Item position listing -
◆ ◆ ◆ ◆ ◆ ◆ ◆

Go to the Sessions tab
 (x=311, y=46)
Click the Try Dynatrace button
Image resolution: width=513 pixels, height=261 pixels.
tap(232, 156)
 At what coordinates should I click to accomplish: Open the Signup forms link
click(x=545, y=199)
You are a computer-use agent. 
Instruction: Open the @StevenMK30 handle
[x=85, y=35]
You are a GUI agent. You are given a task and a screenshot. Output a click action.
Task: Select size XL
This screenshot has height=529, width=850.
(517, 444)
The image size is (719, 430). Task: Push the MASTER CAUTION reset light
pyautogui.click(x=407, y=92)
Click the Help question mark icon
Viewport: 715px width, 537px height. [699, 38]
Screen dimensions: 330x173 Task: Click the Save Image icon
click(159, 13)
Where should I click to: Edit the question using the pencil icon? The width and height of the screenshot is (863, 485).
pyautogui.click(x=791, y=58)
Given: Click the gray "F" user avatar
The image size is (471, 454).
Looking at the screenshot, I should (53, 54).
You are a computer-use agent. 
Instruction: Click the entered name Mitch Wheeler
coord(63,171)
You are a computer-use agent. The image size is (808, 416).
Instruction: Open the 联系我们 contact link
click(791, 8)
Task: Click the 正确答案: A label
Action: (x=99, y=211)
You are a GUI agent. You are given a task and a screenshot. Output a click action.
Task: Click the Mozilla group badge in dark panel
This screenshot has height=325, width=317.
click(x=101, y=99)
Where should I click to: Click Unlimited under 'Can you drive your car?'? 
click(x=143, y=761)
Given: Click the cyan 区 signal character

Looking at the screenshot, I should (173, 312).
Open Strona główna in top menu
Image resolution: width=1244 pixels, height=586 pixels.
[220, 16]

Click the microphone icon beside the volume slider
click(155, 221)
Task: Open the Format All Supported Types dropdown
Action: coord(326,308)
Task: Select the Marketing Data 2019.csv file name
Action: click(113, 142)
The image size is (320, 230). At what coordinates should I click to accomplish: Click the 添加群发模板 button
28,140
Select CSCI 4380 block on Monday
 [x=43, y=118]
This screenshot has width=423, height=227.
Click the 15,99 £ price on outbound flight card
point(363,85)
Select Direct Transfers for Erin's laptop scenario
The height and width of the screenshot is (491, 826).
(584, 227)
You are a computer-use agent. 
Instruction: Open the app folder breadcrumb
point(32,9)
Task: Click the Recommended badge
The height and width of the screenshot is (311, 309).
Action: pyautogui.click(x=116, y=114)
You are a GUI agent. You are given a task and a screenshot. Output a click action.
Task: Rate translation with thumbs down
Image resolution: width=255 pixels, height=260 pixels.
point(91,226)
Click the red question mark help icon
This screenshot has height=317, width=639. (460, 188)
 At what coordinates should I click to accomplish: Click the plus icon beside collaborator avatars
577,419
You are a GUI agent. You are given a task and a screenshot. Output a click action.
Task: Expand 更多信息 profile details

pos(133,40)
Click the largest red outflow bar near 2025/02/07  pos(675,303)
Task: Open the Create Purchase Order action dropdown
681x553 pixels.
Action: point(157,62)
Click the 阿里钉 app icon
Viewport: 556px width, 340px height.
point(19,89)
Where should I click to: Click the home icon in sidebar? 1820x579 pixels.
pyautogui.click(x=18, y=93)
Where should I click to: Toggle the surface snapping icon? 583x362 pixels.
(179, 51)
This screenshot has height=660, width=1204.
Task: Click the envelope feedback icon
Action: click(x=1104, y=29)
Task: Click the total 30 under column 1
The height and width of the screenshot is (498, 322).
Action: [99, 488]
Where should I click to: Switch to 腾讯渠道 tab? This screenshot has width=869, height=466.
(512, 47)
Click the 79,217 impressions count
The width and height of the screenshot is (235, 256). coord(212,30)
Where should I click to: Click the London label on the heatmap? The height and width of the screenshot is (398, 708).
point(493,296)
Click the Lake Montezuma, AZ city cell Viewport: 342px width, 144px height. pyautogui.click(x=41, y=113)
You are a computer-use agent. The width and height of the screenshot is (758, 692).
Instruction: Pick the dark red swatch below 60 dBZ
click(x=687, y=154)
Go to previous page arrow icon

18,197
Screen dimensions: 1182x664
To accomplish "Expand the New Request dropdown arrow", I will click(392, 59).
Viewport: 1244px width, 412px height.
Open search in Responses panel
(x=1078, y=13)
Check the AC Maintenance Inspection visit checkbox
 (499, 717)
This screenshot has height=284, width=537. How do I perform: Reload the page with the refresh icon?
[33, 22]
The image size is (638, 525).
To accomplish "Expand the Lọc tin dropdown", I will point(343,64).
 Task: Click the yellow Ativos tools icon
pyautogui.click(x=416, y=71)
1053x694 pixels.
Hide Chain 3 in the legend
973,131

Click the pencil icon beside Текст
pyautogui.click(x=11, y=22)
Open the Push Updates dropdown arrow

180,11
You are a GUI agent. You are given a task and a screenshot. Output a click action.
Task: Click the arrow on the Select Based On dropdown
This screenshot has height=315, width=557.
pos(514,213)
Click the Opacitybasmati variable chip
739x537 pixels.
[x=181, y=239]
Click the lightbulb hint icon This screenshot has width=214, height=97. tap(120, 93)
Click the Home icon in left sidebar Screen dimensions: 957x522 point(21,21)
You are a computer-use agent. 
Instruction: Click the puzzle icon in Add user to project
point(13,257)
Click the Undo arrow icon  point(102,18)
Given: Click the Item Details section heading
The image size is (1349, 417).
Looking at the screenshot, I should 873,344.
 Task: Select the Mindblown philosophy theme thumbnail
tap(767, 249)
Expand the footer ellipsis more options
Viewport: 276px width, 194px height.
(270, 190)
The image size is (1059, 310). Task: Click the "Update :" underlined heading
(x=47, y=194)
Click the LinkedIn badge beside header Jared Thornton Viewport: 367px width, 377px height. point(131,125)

◆ ◆ ◆ ◆ ◆ ◆ ◆

Work to be completed -
Reproduce every line of the listing above without changing anything.

Complete answer -
Go to the Sessions tab
 (x=311, y=46)
Click the Try Dynatrace button
Image resolution: width=513 pixels, height=261 pixels.
tap(232, 156)
 At what coordinates should I click to accomplish: Open the Signup forms link
click(x=545, y=199)
You are a computer-use agent. 
Instruction: Open the @StevenMK30 handle
[x=85, y=35]
You are a GUI agent. You are given a task and a screenshot. Output a click action.
Task: Select size XL
This screenshot has height=529, width=850.
(517, 444)
The image size is (719, 430). Task: Push the MASTER CAUTION reset light
pyautogui.click(x=407, y=92)
Click the Help question mark icon
Viewport: 715px width, 537px height. [699, 38]
Screen dimensions: 330x173 Task: Click the Save Image icon
click(159, 13)
Where should I click to: Edit the question using the pencil icon? The width and height of the screenshot is (863, 485).
pyautogui.click(x=791, y=58)
Given: Click the gray "F" user avatar
The image size is (471, 454).
Looking at the screenshot, I should (53, 54).
You are a computer-use agent. 
Instruction: Click the entered name Mitch Wheeler
coord(63,171)
You are a computer-use agent. The image size is (808, 416).
Instruction: Open the 联系我们 contact link
click(791, 8)
Task: Click the 正确答案: A label
Action: (x=99, y=211)
You are a GUI agent. You are given a task and a screenshot. Output a click action.
Task: Click the Mozilla group badge in dark panel
This screenshot has height=325, width=317.
click(x=101, y=99)
Where should I click to: Click Unlimited under 'Can you drive your car?'? 
click(x=143, y=761)
Given: Click the cyan 区 signal character

Looking at the screenshot, I should (173, 312).
Open Strona główna in top menu
Image resolution: width=1244 pixels, height=586 pixels.
[220, 16]

Click the microphone icon beside the volume slider
click(155, 221)
Task: Open the Format All Supported Types dropdown
Action: coord(326,308)
Task: Select the Marketing Data 2019.csv file name
Action: click(113, 142)
The image size is (320, 230). At what coordinates should I click to accomplish: Click the 添加群发模板 button
28,140
Select CSCI 4380 block on Monday
 [x=43, y=118]
This screenshot has width=423, height=227.
Click the 15,99 £ price on outbound flight card
point(363,85)
Select Direct Transfers for Erin's laptop scenario
The height and width of the screenshot is (491, 826).
(584, 227)
You are a computer-use agent. 
Instruction: Open the app folder breadcrumb
point(32,9)
Task: Click the Recommended badge
The height and width of the screenshot is (311, 309).
Action: pyautogui.click(x=116, y=114)
You are a GUI agent. You are given a task and a screenshot. Output a click action.
Task: Rate translation with thumbs down
Image resolution: width=255 pixels, height=260 pixels.
point(91,226)
Click the red question mark help icon
This screenshot has height=317, width=639. (460, 188)
 At what coordinates should I click to accomplish: Click the plus icon beside collaborator avatars
577,419
You are a GUI agent. You are given a task and a screenshot. Output a click action.
Task: Expand 更多信息 profile details

pos(133,40)
Click the largest red outflow bar near 2025/02/07  pos(675,303)
Task: Open the Create Purchase Order action dropdown
681x553 pixels.
Action: point(157,62)
Click the 阿里钉 app icon
Viewport: 556px width, 340px height.
point(19,89)
Where should I click to: Click the home icon in sidebar? 1820x579 pixels.
pyautogui.click(x=18, y=93)
Where should I click to: Toggle the surface snapping icon? 583x362 pixels.
(179, 51)
This screenshot has height=660, width=1204.
Task: Click the envelope feedback icon
Action: click(x=1104, y=29)
Task: Click the total 30 under column 1
The height and width of the screenshot is (498, 322).
Action: [99, 488]
Where should I click to: Switch to 腾讯渠道 tab? This screenshot has width=869, height=466.
(512, 47)
Click the 79,217 impressions count
The width and height of the screenshot is (235, 256). coord(212,30)
Where should I click to: Click the London label on the heatmap? The height and width of the screenshot is (398, 708).
point(493,296)
Click the Lake Montezuma, AZ city cell Viewport: 342px width, 144px height. pyautogui.click(x=41, y=113)
You are a computer-use agent. The width and height of the screenshot is (758, 692).
Instruction: Pick the dark red swatch below 60 dBZ
click(x=687, y=154)
Go to previous page arrow icon

18,197
Screen dimensions: 1182x664
To accomplish "Expand the New Request dropdown arrow", I will click(392, 59).
Viewport: 1244px width, 412px height.
Open search in Responses panel
(x=1078, y=13)
Check the AC Maintenance Inspection visit checkbox
 (499, 717)
This screenshot has height=284, width=537. How do I perform: Reload the page with the refresh icon?
[33, 22]
The image size is (638, 525).
To accomplish "Expand the Lọc tin dropdown", I will point(343,64).
 Task: Click the yellow Ativos tools icon
pyautogui.click(x=416, y=71)
1053x694 pixels.
Hide Chain 3 in the legend
973,131

Click the pencil icon beside Текст
pyautogui.click(x=11, y=22)
Open the Push Updates dropdown arrow

180,11
You are a GUI agent. You are given a task and a screenshot. Output a click action.
Task: Click the arrow on the Select Based On dropdown
This screenshot has height=315, width=557.
pos(514,213)
Click the Opacitybasmati variable chip
739x537 pixels.
[x=181, y=239]
Click the lightbulb hint icon This screenshot has width=214, height=97. tap(120, 93)
Click the Home icon in left sidebar Screen dimensions: 957x522 point(21,21)
You are a computer-use agent. 
Instruction: Click the puzzle icon in Add user to project
point(13,257)
Click the Undo arrow icon  point(102,18)
Given: Click the Item Details section heading
The image size is (1349, 417).
Looking at the screenshot, I should 873,344.
 Task: Select the Mindblown philosophy theme thumbnail
tap(767, 249)
Expand the footer ellipsis more options
Viewport: 276px width, 194px height.
(270, 190)
The image size is (1059, 310). Task: Click the "Update :" underlined heading
(x=47, y=194)
Click the LinkedIn badge beside header Jared Thornton Viewport: 367px width, 377px height. point(131,125)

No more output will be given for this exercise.